The latest iteration of Apple’s operating system is finally here, just a few short days before the iPhone 6 itself—both versions—makes its actual appearance.

Developers have had access to iOS 8 since June so they could explore new features, test their apps, and see what’s changed. If you’re just catching up now, here are some of the biggest changes you’ll encounter as a developer when you start working with iOS 8.

Adaptive User Interface

It’s time to start thinking differently about user interfaces.

In iOS 7 and previous versions, developers needed to consider different ways users might encounter their apps—primarily the landscape (horizontal) and portrait (vertical) views. The introduction of Auto Layout, a tool to simplify the process of fitting apps to screens, in Apple’s developer suite Xcode minimized that particular headache.

See also: Hold Up! Here’s Why You Might Want To Postpone That iOS 8 Upgrade

Now, says Step Christopher, iOS team manager and instructor at Big Nerd Ranch, Apple wants to change the way developers think about designing apps completely. “Apple no longer wants us to be thinking of specific screen modes, he said during a demo. “Instead they want us to target general sizes and let them flow out to the different devices and orientation as appropriate.”

Christopher thinks this means that soon Auto Layout may be the only, or at least most way to design apps for Apple products. “If you’re not using Auto Layout it’s something you need to get up to speed on very quickly,” he said.

Context Sensitivity

Today’s Apple users increasingly want smarter devices. That includes day modes and night modes for apps that adjust their brightness according to the time.

Users may also notice that more apps want to access the phone’s location data. That’s already becoming a bigger thing, but as iOS 8 makes it an easier feature for developers to include, it’ll become even more popular.

iOS 8’s new capabilities allow for context sensitivity in regard to motion, too. Since the latest Apple devices have sensors to detect altitude and movement, those sensors are now fair game for app development. New apps, or apps converted for iOS 8 could potentially deliver different displays to users who are walking than to those who are driving.

Extended Functionality

Apple didn’t just release 4,000 new APIs for developers. In iOS 8, it also made it easier to add API functionality to apps in general.

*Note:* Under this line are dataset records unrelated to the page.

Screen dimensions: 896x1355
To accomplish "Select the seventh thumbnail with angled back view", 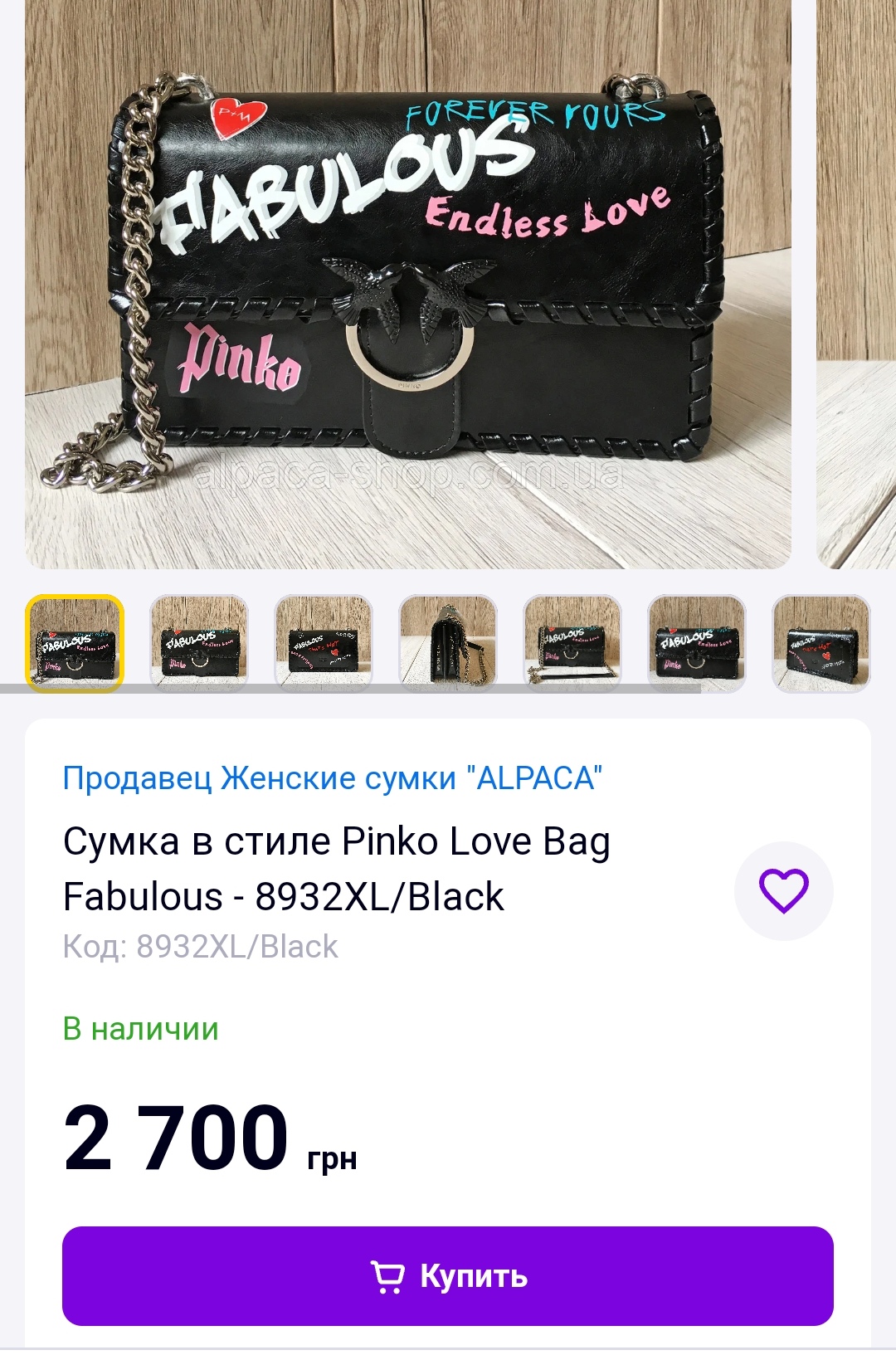I will [821, 644].
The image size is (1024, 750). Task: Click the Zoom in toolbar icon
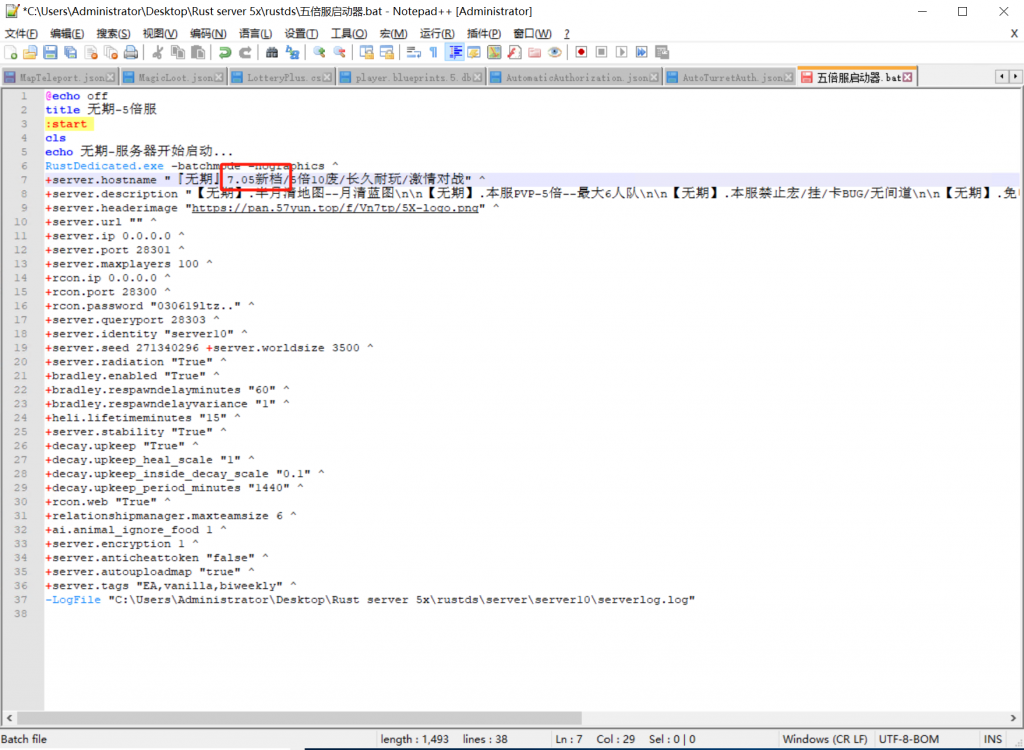click(319, 52)
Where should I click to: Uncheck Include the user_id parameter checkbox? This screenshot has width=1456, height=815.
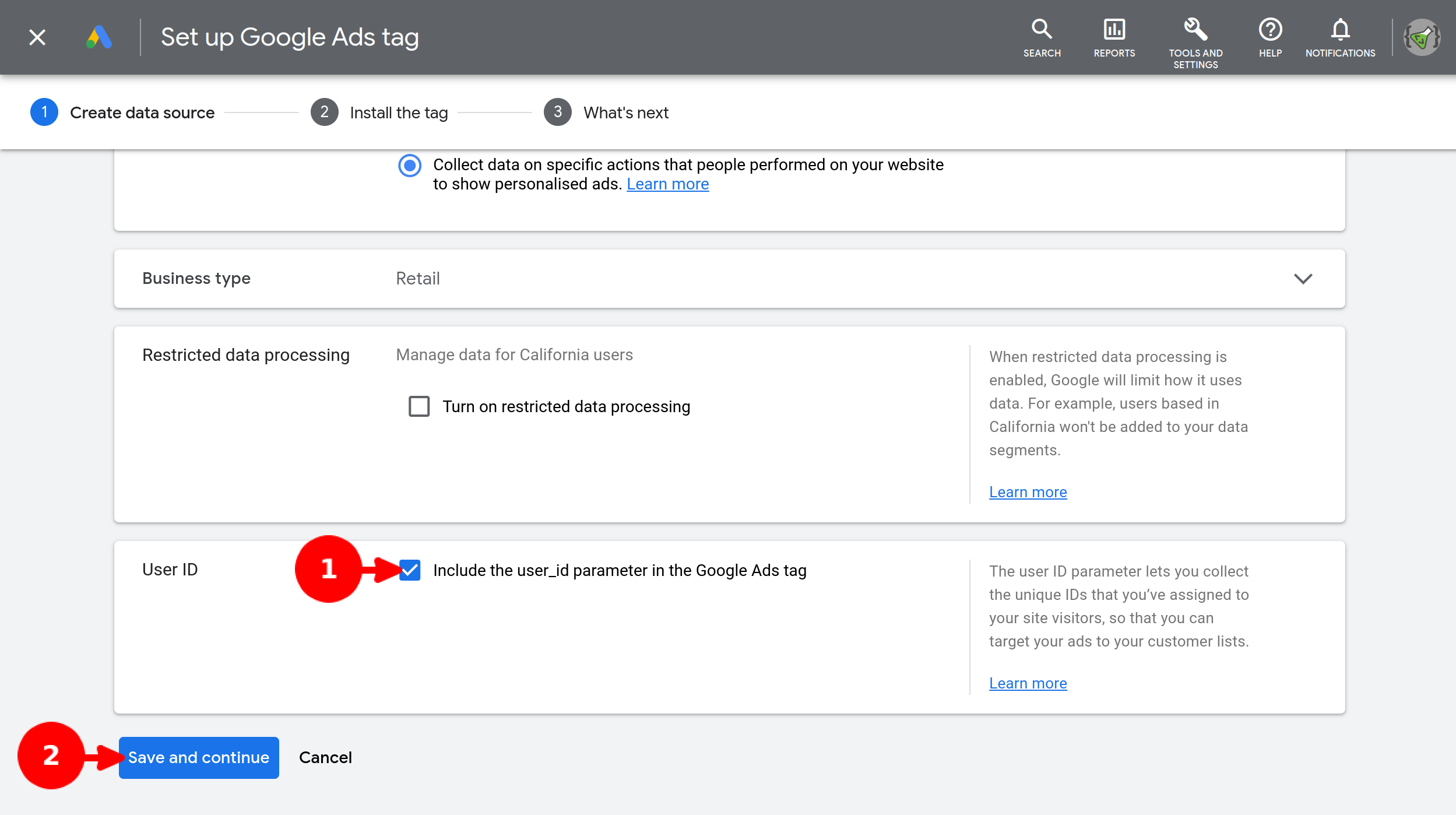[410, 570]

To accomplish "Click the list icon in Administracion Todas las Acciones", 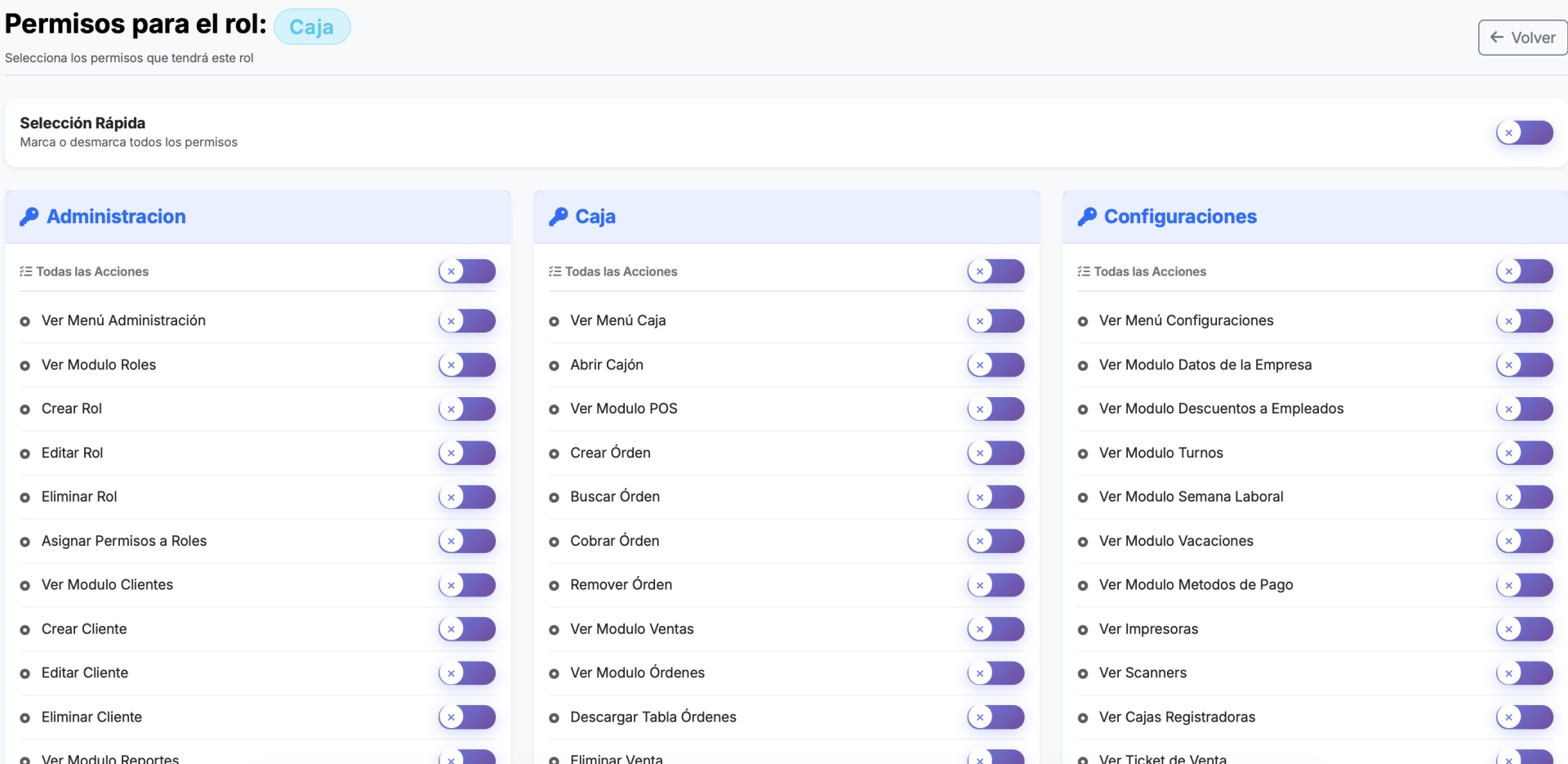I will click(x=26, y=271).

See also: How To Download And Install Apple’s iOS 8 Beta

APIs allow developers to add new functionality to their apps without reinventing the wheel. However, testing the new apps has been challenging so far because developers are only able to see how they’ll look using the new software, not hardware.

Now that Apple has finally released new phones, testing how APIs work on the latest phones running iOS 8 will be a little less frustrating.

Outside The Box

The Notification Center is going to play a much larger role with apps in iOS 8. More developers may want to take advantage of the ability to display new kinds of notifications from different apps.

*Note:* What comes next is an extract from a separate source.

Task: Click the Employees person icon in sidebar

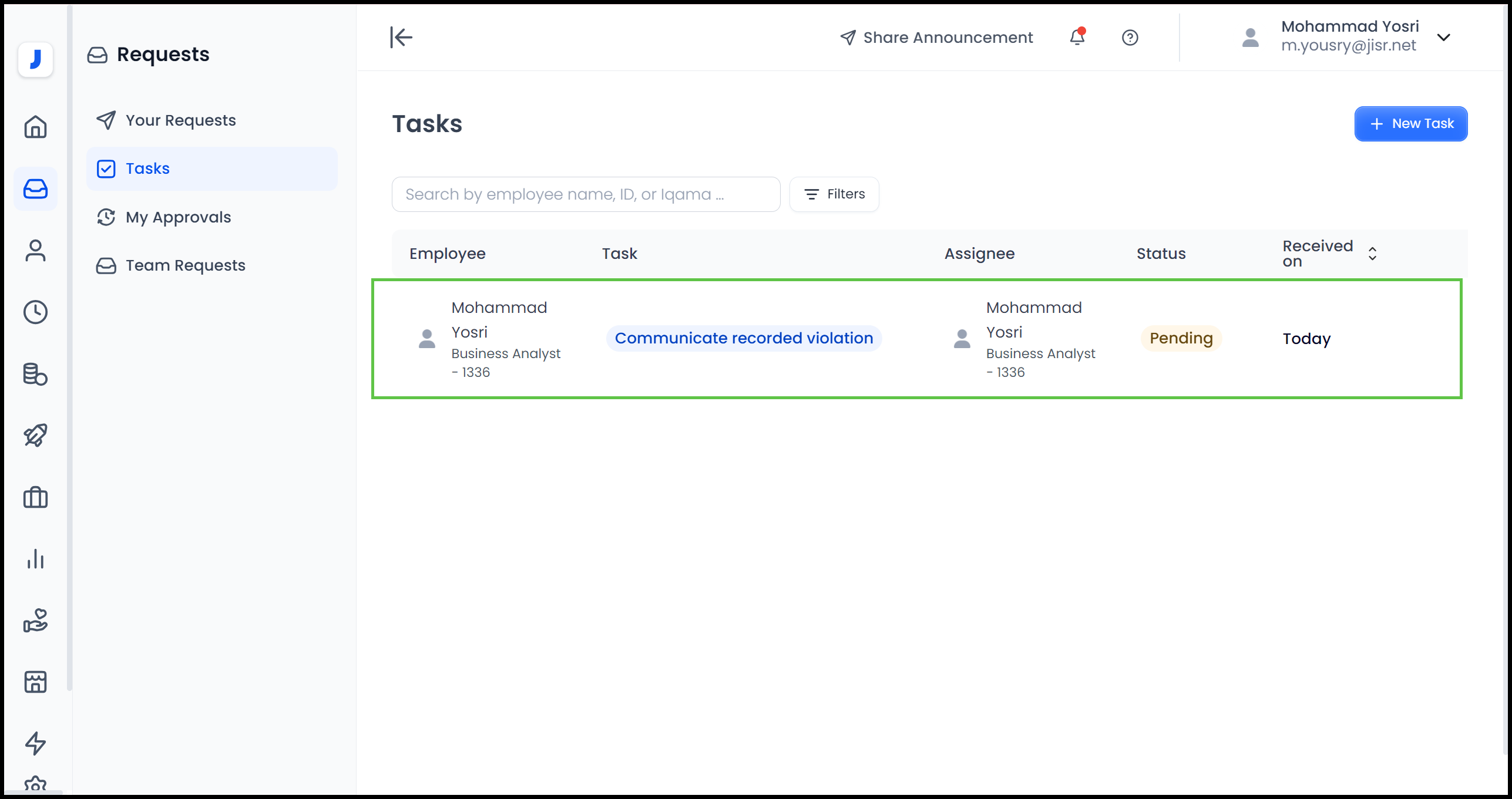Action: [35, 251]
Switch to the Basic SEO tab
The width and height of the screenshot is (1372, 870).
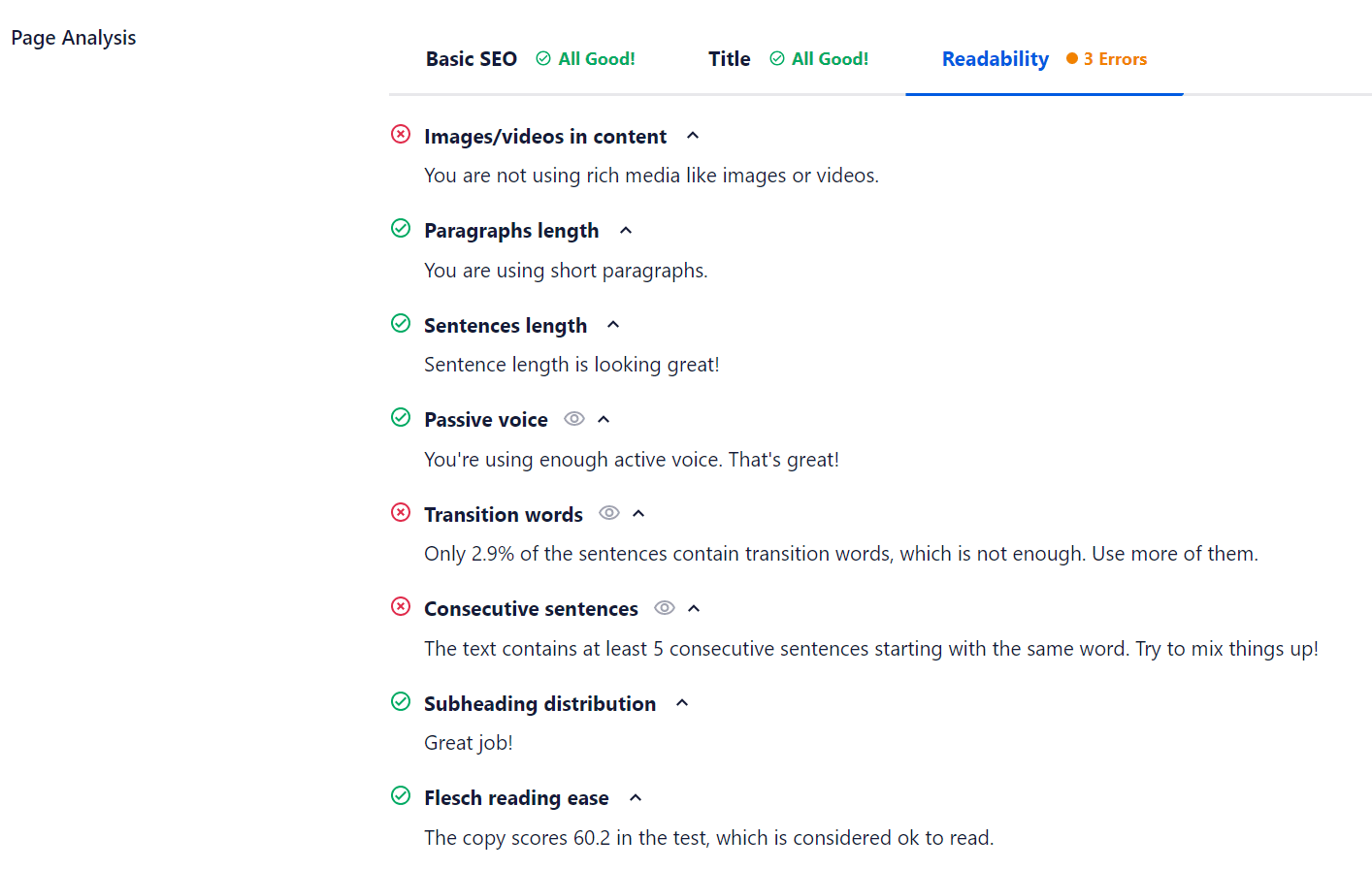(x=471, y=58)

Some developers are even referring to one kind of new notification, which Apple calls “Today Extensions,” as “widgets” since they bring some of an app’s functionality outside the app proper.

Zach Waldowski, a software developer at Big Nerd Ranch, demonstrated that adding extensions to app functionality is as simple as opening up Xcode, clicking “Application Extension” and adding it to your app.

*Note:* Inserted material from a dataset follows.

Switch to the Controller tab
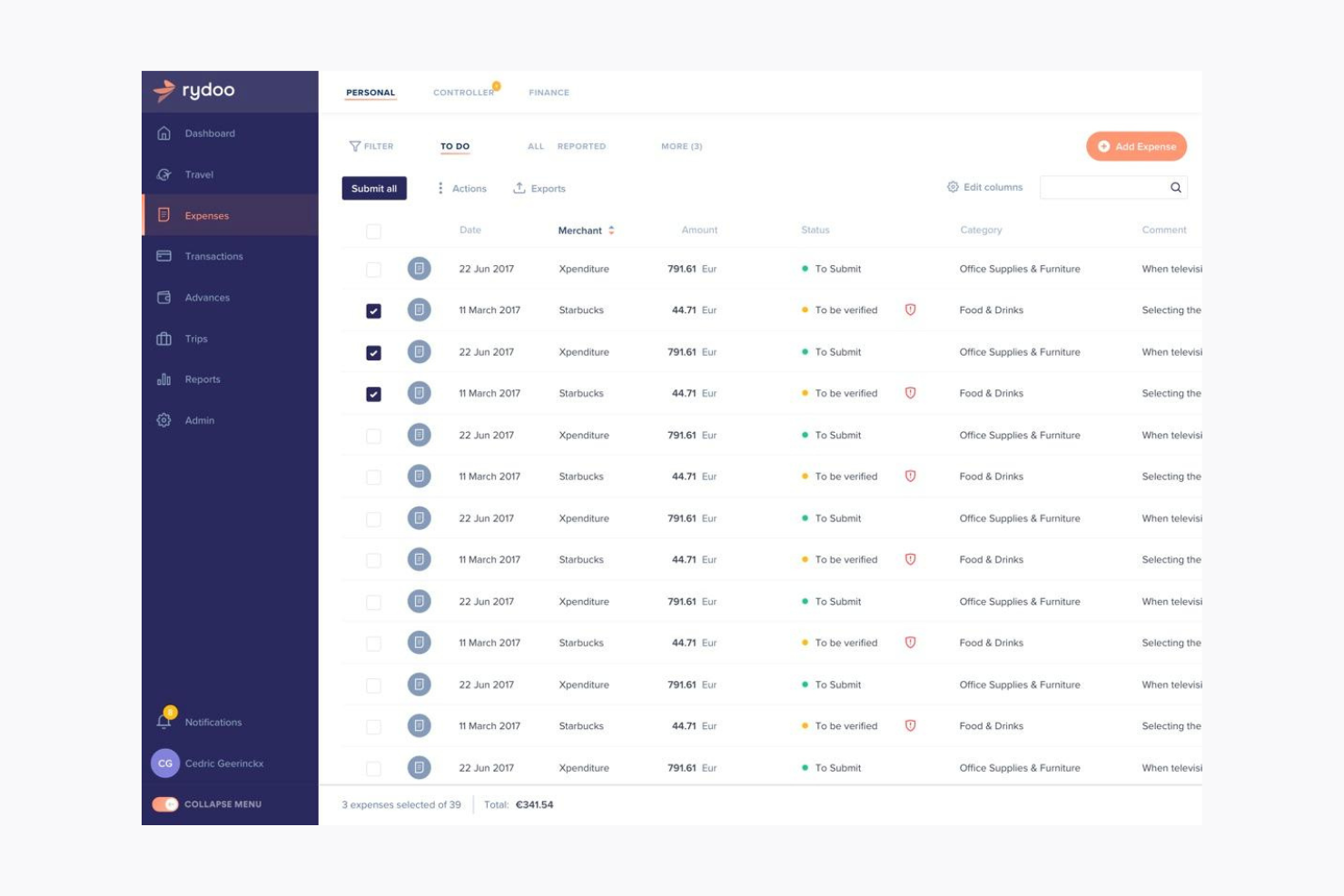 (x=463, y=93)
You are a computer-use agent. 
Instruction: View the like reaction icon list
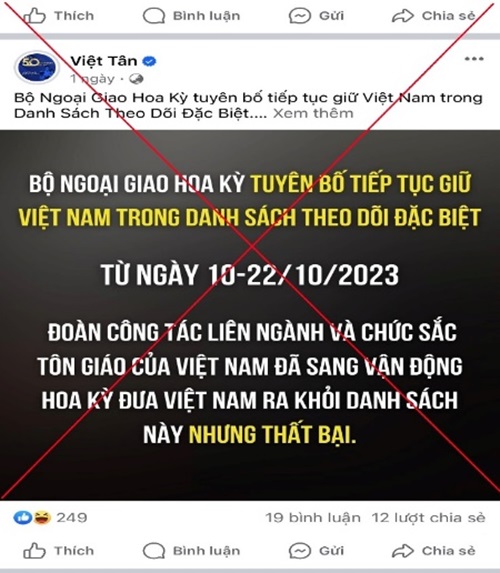(23, 517)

No discussion of iOS 8 is complete without a mention of Apple’s new in-house development language, Swift.

Introduced at the World Wide Developer’s Conference, the language is designed to be simpler to use than Objective-C, while still being compatible with Objective-C. Apple hopes an easy-to-use language will encourage more developers to build on iOS 8.

See also: Apple’s Swift Language Goes Pro, Reaches Version 1.0

Swift just got upgraded to version 1.0, which means it’s officially out of beta. Apps that include some—or more—Swift coding are now allowed in the app store. That gives more developers an incentive to try it out for new apps right as the new devices are coming out.